**What is expected:** Only those lines in the data below from the line containing "Freepik.com (65, 2521)" through the line containing "Costume olimpionico (29, 2371)", both included, should be restated word for word.

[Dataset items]
● ● ● ● ●

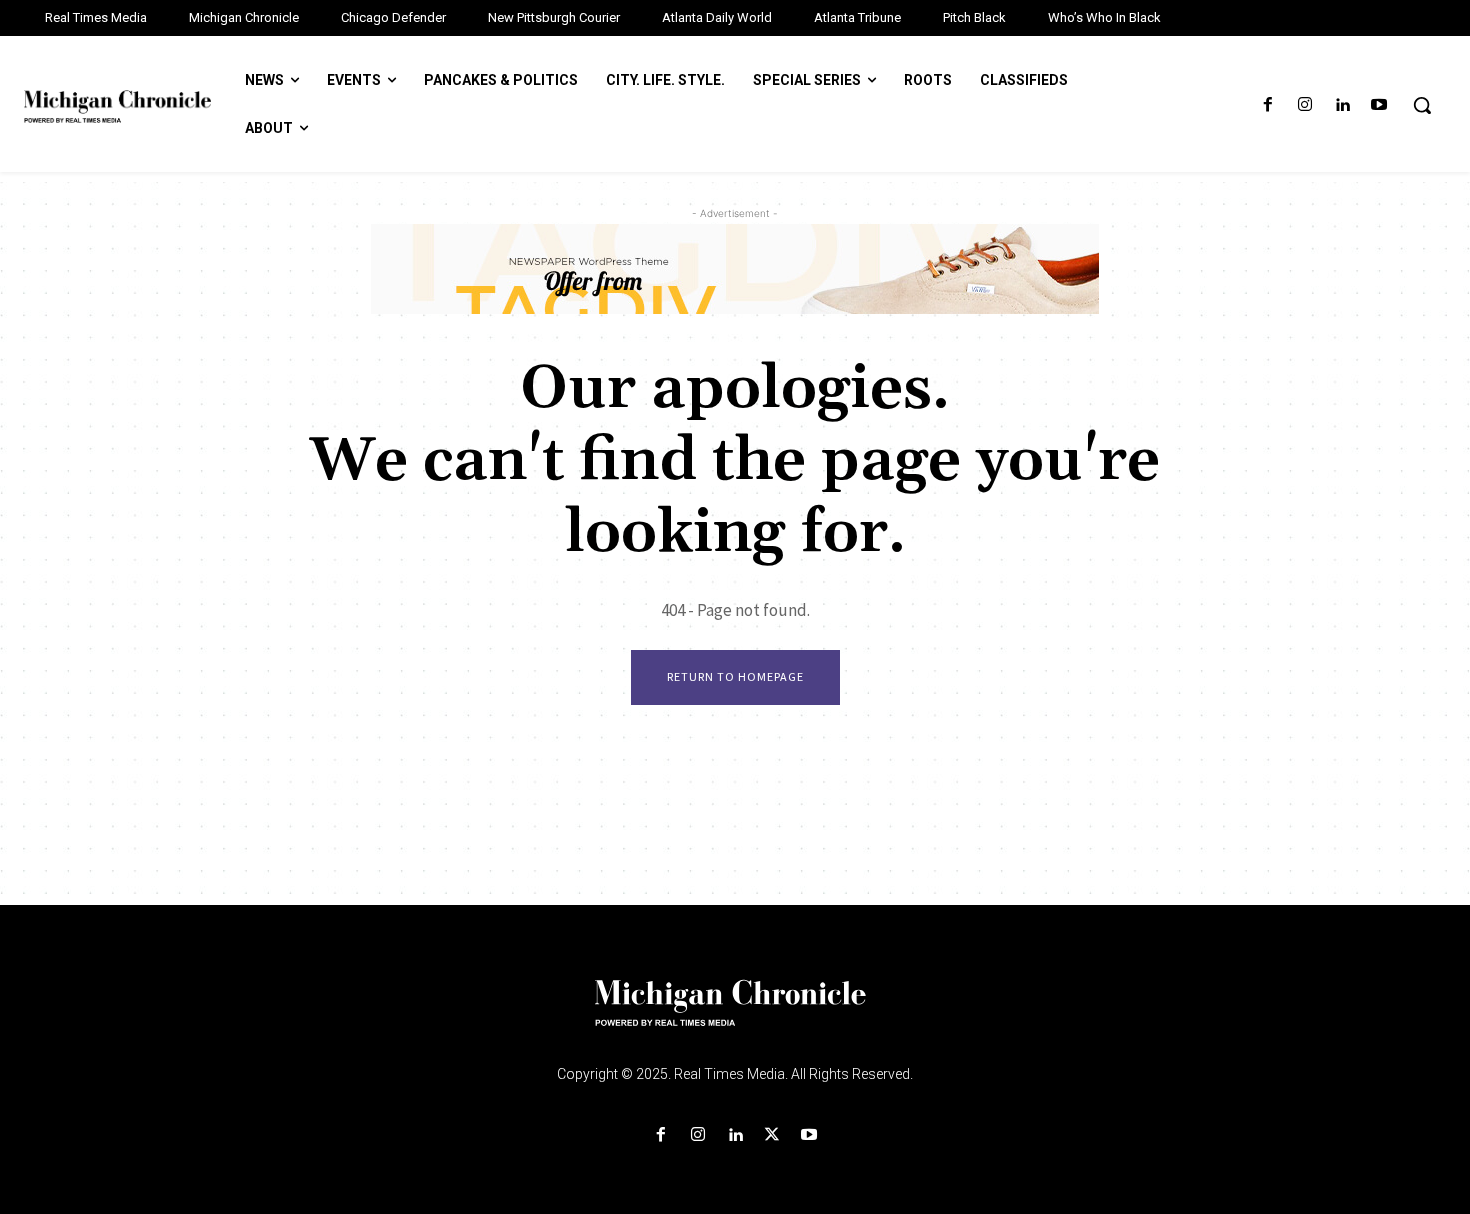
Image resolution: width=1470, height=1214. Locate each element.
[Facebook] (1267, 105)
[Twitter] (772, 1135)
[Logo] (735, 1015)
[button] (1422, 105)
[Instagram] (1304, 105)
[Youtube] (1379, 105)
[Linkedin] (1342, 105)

● ● ● ● ●

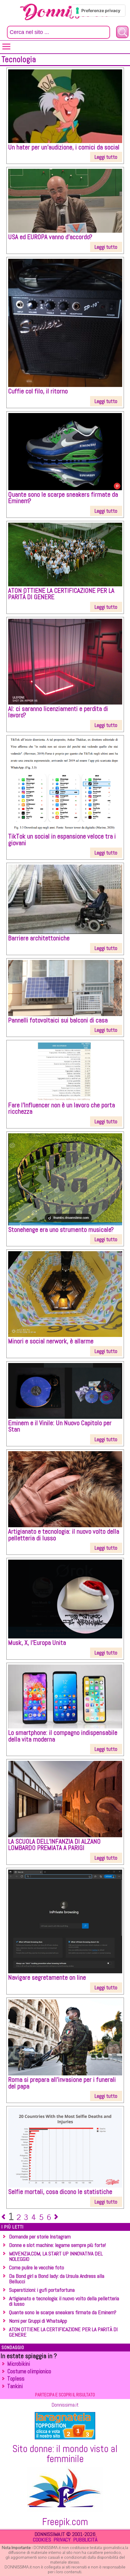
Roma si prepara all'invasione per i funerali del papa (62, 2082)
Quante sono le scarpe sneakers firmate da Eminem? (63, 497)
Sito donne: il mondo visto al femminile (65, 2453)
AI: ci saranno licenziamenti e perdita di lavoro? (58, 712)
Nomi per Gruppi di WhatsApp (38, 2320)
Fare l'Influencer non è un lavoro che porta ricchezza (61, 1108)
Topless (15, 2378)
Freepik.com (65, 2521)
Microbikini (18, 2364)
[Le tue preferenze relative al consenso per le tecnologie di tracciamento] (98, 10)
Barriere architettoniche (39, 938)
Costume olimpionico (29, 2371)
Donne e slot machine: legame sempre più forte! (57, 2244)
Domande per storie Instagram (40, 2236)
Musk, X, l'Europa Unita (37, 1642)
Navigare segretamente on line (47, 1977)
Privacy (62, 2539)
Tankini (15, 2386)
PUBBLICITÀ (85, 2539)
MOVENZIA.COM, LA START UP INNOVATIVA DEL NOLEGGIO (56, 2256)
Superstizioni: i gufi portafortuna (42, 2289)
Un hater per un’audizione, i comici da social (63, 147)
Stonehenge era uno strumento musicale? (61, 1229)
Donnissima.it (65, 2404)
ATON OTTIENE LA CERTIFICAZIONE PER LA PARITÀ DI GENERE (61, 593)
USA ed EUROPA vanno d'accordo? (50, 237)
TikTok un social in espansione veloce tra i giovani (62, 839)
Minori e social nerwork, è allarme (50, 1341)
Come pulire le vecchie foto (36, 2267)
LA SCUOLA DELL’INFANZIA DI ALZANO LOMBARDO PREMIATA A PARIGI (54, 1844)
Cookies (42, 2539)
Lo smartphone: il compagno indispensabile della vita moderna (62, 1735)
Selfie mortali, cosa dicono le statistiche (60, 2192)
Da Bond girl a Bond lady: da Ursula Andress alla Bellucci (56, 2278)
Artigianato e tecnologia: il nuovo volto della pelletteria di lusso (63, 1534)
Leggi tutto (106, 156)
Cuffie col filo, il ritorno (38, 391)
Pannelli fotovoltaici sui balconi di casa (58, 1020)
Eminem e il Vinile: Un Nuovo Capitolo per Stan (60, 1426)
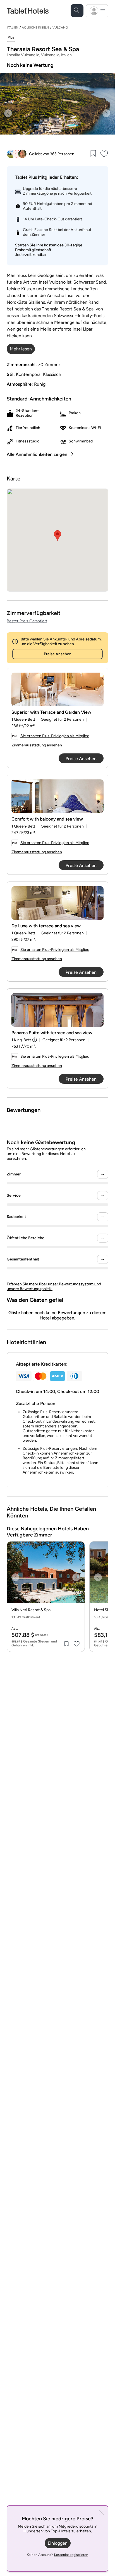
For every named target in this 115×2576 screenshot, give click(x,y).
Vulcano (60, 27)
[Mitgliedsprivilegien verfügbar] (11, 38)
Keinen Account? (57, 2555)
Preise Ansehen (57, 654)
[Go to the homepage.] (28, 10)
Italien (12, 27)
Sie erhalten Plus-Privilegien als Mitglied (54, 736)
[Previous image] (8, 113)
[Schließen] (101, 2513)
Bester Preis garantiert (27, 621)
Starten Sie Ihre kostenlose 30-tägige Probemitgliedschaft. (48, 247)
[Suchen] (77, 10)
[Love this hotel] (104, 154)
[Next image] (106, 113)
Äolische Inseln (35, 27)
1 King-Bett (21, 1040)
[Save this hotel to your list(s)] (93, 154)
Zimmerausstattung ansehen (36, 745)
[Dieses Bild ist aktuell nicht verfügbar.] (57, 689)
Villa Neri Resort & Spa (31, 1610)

● ● ● ● ●

**Response to the exercise:**
Freepik.com (65, 2521)
Microbikini (18, 2364)
[Le tue preferenze relative al consenso per le tecnologie di tracciamento] (98, 10)
Barriere architettoniche (39, 938)
Costume olimpionico (29, 2371)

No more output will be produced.